According to another approach, often known as consequentialism, the good or bad consequences of an action are what determine whether it is right or wrong. The most appropriate of several possible actions will be the one which can be expected to have the best overall consequences. If there is reason to believe that, as a shareholder, one can exert a positive influence on a company behaving in an ethically reprehensible manner, this will be better than staying away from the company. Here, complicity relates to the opportunity to bring about the best possible consequences.
However, there are a number of questions which arise in such a situation. What kind of signals are we sending out if we provide implicit support to an action or behaviour by injecting money into the company? Is the action or behaviour so unacceptable that we should keep our distance either way? Can the association with a company through ownership – irrespective of any positive consequences of the influence we may then have – be of a nature which violates the fundamental principles that we are expected and obligated to uphold?
The Ethical Guidelines for the Government Pension Fund – Global are a result of striking a balance between these considerations. We need to avoid being associated with the most obviously unethical behaviour, and must therefore not invest in companies which clearly violate the provisions of the Ethical Guidelines. But it would be impossible to avoid every possible association with unethical behaviour if one wishes to ensure a diversification of risk and a solid return. Furthermore, ownership of companies brings power and rights that can be used to promote ethical behaviour, not least in companies that are involved in some way in ethically reprehensible activities.
The discussion above shows that both duty ethics and consequentialism provide insights which can be useful when we have to make difficult decisions on the basis of the Ethical Guidelines. These insights are explored in more detail in “Perspectives from ethics” (see separate box), where we also look at a virtue perspective on corporate governance and asset management.
Ethically relevant factors in corporate governance
Norges Bank has operational responsibility for managing the Fund in the manner that generates the best return in the long term, subject to the limitations set out in the Regulation. The Fund should therefore be invested in a manner that provides the greatest potential for such a return. As a shareholder, we should then seek to change ethically questionable aspects of a company’s activities. Norges Bank wants the companies in which it invests to maintain the highest possible ethical standards, both for reasons of profitability and due to the intrinsic value of such standards. Key factors in assessing this will include:
- The board’s composition, qualifications and independence of senior management
- The board and management’s ability to look after shareholders’ interests
- Management remuneration systems (fixed salary, bonuses, options etc.)
- Internal control systems (supervision, audits etc.) and accountability mechanisms
- Openness and transparency (including reporting systems)
- Labour standards (including workers’ rights and health and safety)
- The company’s approach to the environment
- Business practice (including approach to legislation on corruption, taxation, competition, consumer rights, etc.)

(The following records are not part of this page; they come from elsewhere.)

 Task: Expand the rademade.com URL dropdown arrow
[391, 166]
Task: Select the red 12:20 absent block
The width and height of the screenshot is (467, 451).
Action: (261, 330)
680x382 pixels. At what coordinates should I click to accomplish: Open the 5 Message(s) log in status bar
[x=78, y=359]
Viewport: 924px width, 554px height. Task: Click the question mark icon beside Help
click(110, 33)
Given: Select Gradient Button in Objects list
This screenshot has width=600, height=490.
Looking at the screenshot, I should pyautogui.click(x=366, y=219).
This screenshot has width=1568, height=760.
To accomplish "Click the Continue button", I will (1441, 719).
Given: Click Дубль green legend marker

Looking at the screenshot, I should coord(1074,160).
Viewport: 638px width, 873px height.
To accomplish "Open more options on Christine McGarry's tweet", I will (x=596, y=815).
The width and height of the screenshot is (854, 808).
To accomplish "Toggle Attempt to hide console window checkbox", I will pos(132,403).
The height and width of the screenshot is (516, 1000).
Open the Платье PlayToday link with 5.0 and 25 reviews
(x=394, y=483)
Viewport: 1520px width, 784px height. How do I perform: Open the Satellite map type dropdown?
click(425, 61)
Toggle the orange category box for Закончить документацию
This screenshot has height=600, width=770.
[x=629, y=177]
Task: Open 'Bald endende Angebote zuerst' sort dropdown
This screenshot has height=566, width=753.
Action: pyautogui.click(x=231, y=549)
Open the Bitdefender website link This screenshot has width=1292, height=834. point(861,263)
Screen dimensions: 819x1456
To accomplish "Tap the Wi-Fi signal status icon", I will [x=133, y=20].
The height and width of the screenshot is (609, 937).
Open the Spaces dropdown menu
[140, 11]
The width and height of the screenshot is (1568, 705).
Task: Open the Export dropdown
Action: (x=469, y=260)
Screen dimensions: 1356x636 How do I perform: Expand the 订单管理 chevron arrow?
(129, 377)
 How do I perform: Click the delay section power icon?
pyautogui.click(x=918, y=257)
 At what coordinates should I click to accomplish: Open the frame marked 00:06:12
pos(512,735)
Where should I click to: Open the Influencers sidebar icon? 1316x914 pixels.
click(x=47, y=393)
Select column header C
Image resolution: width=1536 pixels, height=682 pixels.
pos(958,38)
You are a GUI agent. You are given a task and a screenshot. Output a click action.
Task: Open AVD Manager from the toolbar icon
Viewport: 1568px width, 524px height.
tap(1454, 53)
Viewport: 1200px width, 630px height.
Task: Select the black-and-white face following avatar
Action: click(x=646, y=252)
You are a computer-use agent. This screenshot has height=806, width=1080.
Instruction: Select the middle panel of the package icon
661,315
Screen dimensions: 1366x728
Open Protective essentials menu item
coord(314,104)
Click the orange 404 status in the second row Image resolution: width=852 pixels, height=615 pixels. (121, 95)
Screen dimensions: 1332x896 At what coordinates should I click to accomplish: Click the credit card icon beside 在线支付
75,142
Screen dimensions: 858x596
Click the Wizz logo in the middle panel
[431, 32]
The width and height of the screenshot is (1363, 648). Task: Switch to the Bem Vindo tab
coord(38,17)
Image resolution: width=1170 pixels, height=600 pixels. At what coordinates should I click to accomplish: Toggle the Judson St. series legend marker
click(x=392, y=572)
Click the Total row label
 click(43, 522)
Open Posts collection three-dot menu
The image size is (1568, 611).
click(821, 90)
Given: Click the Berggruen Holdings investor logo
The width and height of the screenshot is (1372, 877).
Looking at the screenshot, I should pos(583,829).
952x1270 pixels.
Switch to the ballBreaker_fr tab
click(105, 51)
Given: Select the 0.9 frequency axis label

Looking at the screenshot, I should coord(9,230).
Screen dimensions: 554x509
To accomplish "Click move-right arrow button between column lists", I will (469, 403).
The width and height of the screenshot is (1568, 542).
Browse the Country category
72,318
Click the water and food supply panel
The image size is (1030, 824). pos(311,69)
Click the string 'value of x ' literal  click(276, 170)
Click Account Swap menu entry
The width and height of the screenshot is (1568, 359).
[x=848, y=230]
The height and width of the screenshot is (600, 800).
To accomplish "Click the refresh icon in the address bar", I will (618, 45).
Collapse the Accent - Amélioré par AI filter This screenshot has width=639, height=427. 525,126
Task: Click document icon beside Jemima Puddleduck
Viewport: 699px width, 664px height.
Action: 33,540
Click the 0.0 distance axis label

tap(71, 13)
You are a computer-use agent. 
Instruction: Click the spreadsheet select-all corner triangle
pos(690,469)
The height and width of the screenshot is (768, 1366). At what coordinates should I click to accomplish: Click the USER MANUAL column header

This is not an exhaustive list of relevant factors. Furthermore, these factors are to some extent interconnected. The factors listed are largely covered by the Ethical Guidelines mentioned above.
Means of influence in corporate governance
Norges Bank’s corporate governance work involves exerting a positive influence in companies in which it invests. Naturally, this applies not only to matters of an explicitly ethical nature but also more generally. This influence can be exerted in the following ways:
· Communicating Norges Bank’s ethical principles and guidelines: This applies to all of the ethical principles and guidelines to which Norges Bank subscribes, cf. the relevant section above. These principles and guidelines will be communicated to both partners on the investment side and companies in which investments are made.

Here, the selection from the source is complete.